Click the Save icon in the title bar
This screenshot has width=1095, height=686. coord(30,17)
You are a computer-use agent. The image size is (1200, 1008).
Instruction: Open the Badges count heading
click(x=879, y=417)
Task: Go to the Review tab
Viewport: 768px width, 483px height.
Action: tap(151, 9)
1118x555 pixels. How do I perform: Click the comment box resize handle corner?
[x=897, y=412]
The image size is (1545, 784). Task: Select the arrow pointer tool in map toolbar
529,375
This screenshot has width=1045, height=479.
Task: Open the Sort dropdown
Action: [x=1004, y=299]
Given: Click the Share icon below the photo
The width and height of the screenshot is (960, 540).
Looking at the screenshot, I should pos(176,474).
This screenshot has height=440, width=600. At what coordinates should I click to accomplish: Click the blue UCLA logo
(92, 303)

+++++

Copy out the data above verbatim, every line in its original order.

## Output
Click the Save icon in the title bar
This screenshot has width=1095, height=686. coord(30,17)
You are a computer-use agent. The image size is (1200, 1008).
Instruction: Open the Badges count heading
click(x=879, y=417)
Task: Go to the Review tab
Viewport: 768px width, 483px height.
Action: tap(151, 9)
1118x555 pixels. How do I perform: Click the comment box resize handle corner?
[x=897, y=412]
The image size is (1545, 784). Task: Select the arrow pointer tool in map toolbar
529,375
This screenshot has width=1045, height=479.
Task: Open the Sort dropdown
Action: [x=1004, y=299]
Given: Click the Share icon below the photo
The width and height of the screenshot is (960, 540).
Looking at the screenshot, I should pos(176,474).
This screenshot has height=440, width=600. At what coordinates should I click to accomplish: Click the blue UCLA logo
(92, 303)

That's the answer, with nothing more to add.